Esercizi:
(a) In base al brano, perché il futuro Presidente tentò in un primo momento di farsi esonerare dall'incarico di P.M. a Novara?
(b) Trascrivi il brano da "Il futuro Presidente" fino a "membri del gruppo." compreso, rinominando "Novara" in "Vercelli".
━━━ Brano proposto ━━━
Il futuro Presidente fu collocato come P.M. a Novara, incarico dal quale in verità cercò inizialmente di esser esonerato, dato che aveva prestato servizio solo come magistrato giudicante, per giunta per pochissimo tempo. Ma lo scarso numero di magistrati in servizio, unito al numero in aumento di carichi, gli impose di dedicarsi anche al nuovo ruolo.
Qui, tra i vari procedimenti, si trovò ad occuparsi di uno particolarmente gravoso. Riguardava il caso di un repubblichino che, dopo avere scoperto un giovane antifascista che realizzava documenti falsi per salvare un gruppo di partigiani dalla polizia della R.S.I., prima lo torturò fino a spezzargli la spina dorsale e poi lo abbandonò nella periferia della città, dopo avergli sfondato il cranio a martellate, perché il partigiano non voleva rivelare i nomi degli altri membri del gruppo.
━━━ Dati grezzi ━━━
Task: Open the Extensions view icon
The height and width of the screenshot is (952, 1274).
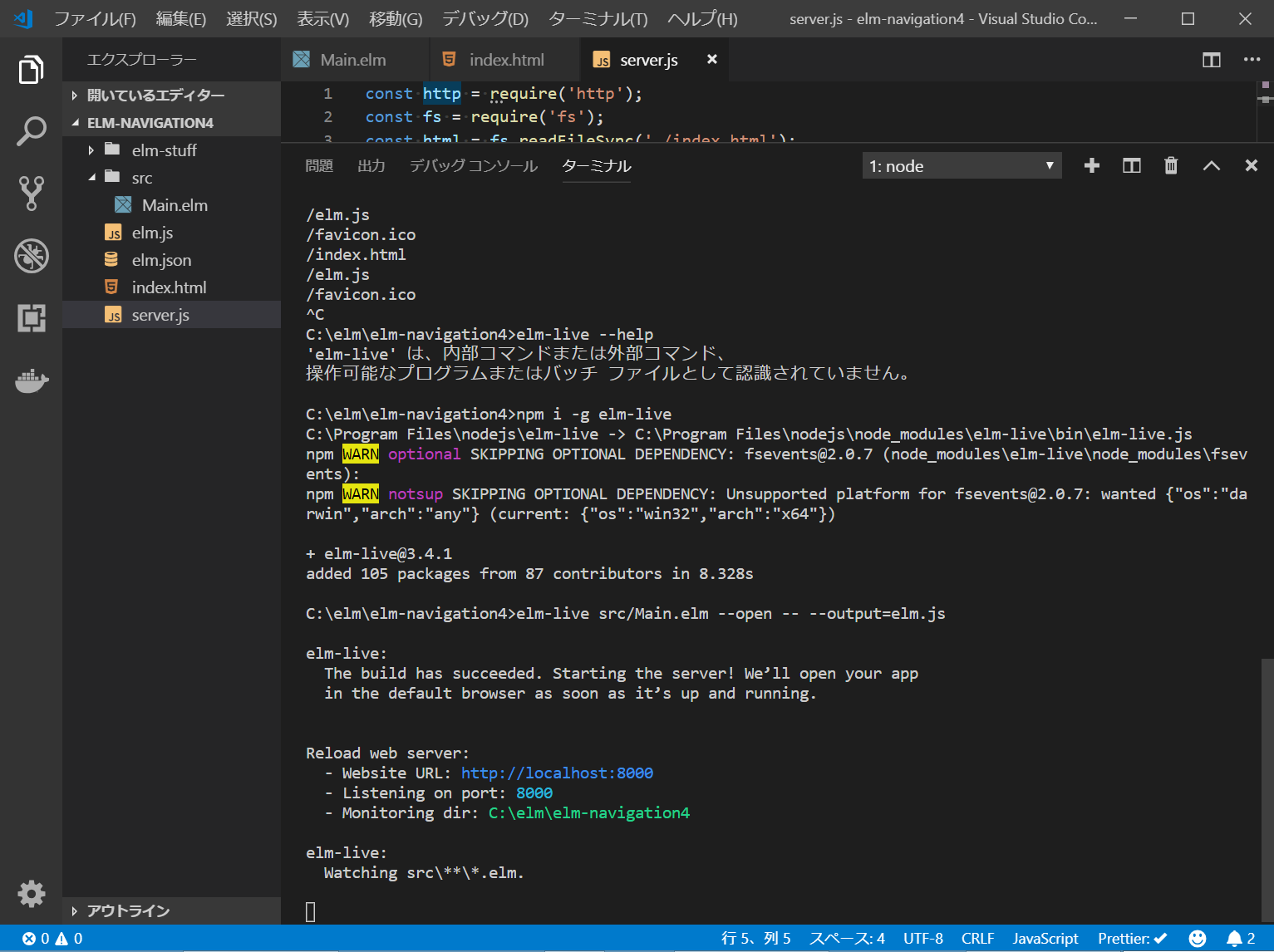Action: tap(31, 318)
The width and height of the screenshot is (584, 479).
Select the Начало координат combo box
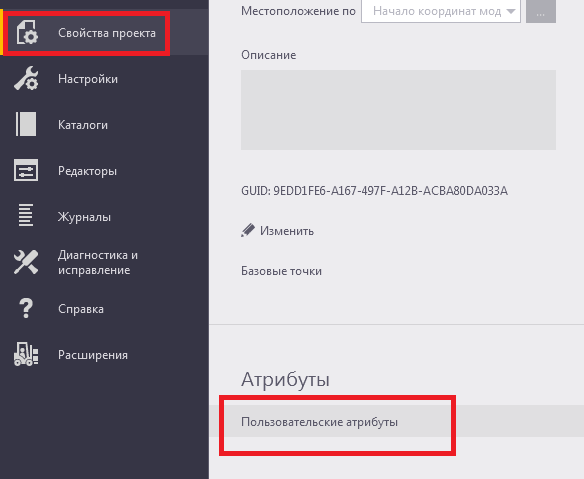(x=441, y=11)
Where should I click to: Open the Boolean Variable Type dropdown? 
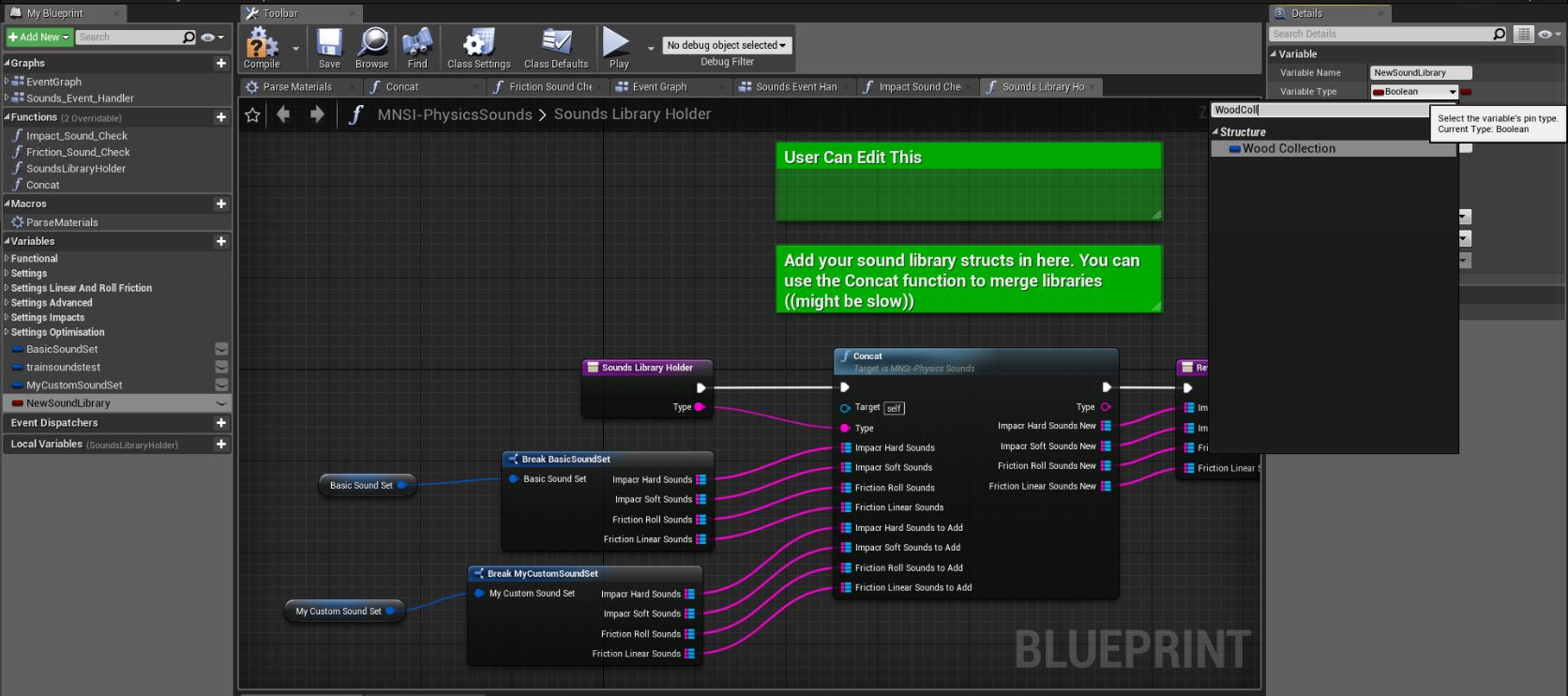(1414, 92)
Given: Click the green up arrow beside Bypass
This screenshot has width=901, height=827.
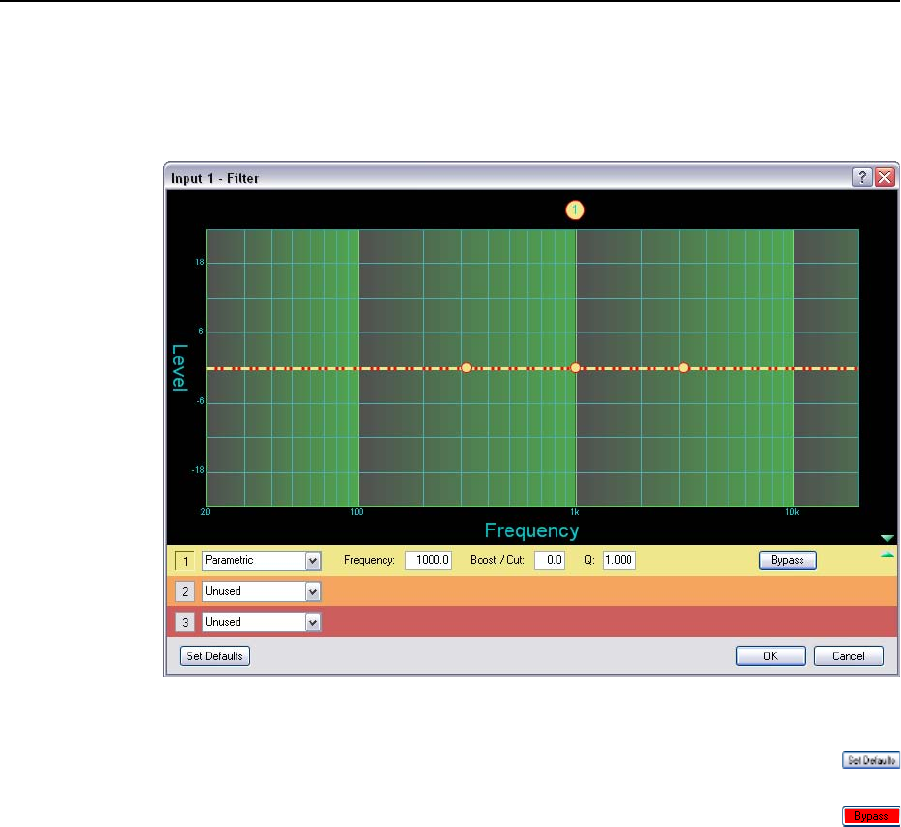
━━━
Soluzioni:
(a) Perché fino ad allora aveva prestato servizio soltanto come magistrato giudicante, e per di più per pochissimo tempo.

(b)
Il futuro Presidente fu collocato come P.M. a Vercelli, incarico dal quale in verità cercò inizialmente di esser esonerato, dato che aveva prestato servizio solo come magistrato giudicante, per giunta per pochissimo tempo. Ma lo scarso numero di magistrati in servizio, unito al numero in aumento di carichi, gli impose di dedicarsi anche al nuovo ruolo.
Qui, tra i vari procedimenti, si trovò ad occuparsi di uno particolarmente gravoso. Riguardava il caso di un repubblichino che, dopo avere scoperto un giovane antifascista che realizzava documenti falsi per salvare un gruppo di partigiani dalla polizia della R.S.I., prima lo torturò fino a spezzargli la spina dorsale e poi lo abbandonò nella periferia della città, dopo avergli sfondato il cranio a martellate, perché il partigiano non voleva rivelare i nomi degli altri membri del gruppo.